[Opening Data section]
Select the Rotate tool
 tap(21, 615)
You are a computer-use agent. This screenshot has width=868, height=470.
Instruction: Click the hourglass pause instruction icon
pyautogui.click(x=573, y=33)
[Closing Data section]
> **Problem details**: In the entries above, take the line containing "You are a computer-use" and each later line through the last, and repeat them exactly. Output nothing else.

> **Exercise result**:
You are a computer-use agent. This screenshot has width=868, height=470.
Instruction: Click the hourglass pause instruction icon
pyautogui.click(x=573, y=33)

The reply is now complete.